Today reports are in that Spitzer has resigned, citing "personal failings".
Gov. Eliot Spitzer, reeling from revelations that he had been a client of a prostitution ring, announced his resignation today, becoming the first governor of New York to be forced from office in nearly a century.
Mr. Spitzer, appearing somber and with his wife at his side, said his resignation is to be effective Monday, and that Lt. Gov. David A. Paterson would be sworn in to replace him.
"I am deeply sorry that I did not live up to what was expected of me. To every New Yorker, and to all those who believed in what I tried to stand for, I sincerely apologize."
Over the course of my public life, I have insisted — I believe correctly — that people regardless of their position or power take responsibility for their conduct. I can and will ask no less of myself. For this reason, I am resigning from the office of governor."
According to some reports, the threat of impeachment from the GOP pushed him to resign:
Since issuing an initial apology on Monday, Mr. Spitzer had been holed up at his apartment at Fifth Avenue and 79th Street in Manhattan, where his aides said he had been engaged in an intense legal and family debate about whether to resign or, as his wife was urging, to stay on.
Mr. Spitzer emerged finally at about 11:15 a.m. Wednesday with his wife by his side and got into a black S.U.V., which headed for his headquarters on Third Avenue as news helicopters followed above.
On Tuesday, as Mr. Spitzer, a first-term Democrat, contemplated his next move, the New York political world remained in a suspended state, with cries — even from fellow Democrats — growing louder for him to step down.
In one of the last and desperate rounds of the end game, a top Spitzer administration official reached out to Assembly Speaker Sheldon Silver’s staff on Tuesday to see if the governor could avoid an impeachment vote. But the prospects were grim.
Yesterday GOP lawmakers had given him 48 hours to resign or they would seek to impeach him, which would have caused greater embarrassment for Spitzer, his family and the Democratic party as a whole.
City Room provides the full text of Spitzer's resignation:
In the past few days I have begun to atone for my private failings with my wife, Silda, my children, and my entire family. The remorse I feel will always be with me. Words cannot describe how grateful I am for the love and compassion they have shown me. From those to whom much is given, much is expected. I have been given much: the love of my family, the faith and trust of the people of New York, and the chance to lead this state. I am deeply sorry that I did not live up to what was expected of me. To every New Yorker, and to all those who believed in what I tried to stand for, I sincerely apologize.

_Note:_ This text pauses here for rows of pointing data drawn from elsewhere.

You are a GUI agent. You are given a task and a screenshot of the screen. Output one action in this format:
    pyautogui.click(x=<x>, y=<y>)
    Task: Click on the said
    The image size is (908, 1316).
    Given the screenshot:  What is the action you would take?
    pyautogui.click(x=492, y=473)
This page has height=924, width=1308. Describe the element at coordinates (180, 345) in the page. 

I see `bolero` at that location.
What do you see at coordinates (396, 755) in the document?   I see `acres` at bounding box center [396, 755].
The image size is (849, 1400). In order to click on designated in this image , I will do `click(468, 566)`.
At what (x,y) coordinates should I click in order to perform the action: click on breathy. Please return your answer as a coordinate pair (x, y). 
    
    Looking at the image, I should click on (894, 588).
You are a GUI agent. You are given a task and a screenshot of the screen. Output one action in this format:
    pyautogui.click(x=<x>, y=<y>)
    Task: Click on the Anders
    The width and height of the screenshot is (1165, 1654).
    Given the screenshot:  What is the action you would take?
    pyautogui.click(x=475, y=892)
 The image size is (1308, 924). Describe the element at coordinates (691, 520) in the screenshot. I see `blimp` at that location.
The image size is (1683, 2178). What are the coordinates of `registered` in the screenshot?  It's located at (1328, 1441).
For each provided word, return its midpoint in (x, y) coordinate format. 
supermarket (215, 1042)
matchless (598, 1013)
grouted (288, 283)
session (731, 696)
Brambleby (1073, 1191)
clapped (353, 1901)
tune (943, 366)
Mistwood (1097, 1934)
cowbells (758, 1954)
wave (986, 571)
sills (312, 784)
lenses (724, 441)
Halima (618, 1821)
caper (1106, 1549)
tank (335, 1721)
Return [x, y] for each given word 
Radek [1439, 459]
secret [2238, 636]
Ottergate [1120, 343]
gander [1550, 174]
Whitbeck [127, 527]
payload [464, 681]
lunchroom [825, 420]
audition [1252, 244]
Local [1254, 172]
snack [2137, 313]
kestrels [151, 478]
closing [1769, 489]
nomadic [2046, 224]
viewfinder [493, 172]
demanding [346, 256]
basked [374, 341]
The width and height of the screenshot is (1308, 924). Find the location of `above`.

I look at my time as governor with a sense of what I might have been, but I also know that as a public servant I, and the remarkable people with whom I worked, have accomplished a great deal. There is much more to be done, and I cannot allow my private failings to disrupt the people’s work. Over the course of my public life, I have insisted, I believe correctly, that people, regardless of their position or power, take responsibility for their conduct. I can and will ask no less of myself. For this reason, I am resigning from the office of governor. At Lt. Gov. Paterson’s request, the resignation will be effective Monday, March 17, a date that he believes will permit an orderly transition.
I go forward with the belief, as others have said, that as human beings, our greatest glory consists not in never falling, but in rising every time we fall. As I leave public life, I will first do what I need to do to help and heal myself and my family. Then I will try once again, outside of politics, to serve the common good and to move toward the ideals and solutions which I believe can build a future of hope and opportunity for us and for our children. I hope all of New York will join my prayers for my friend, David Paterson, as he embarks on his new mission, and I thank the public once again for the privilege of service.
Question: After this humiliation, why on earth would his wife has encouraged him not to resign and why is she still with him?
Maybe Hillary Clinton can give us some insight into those answers.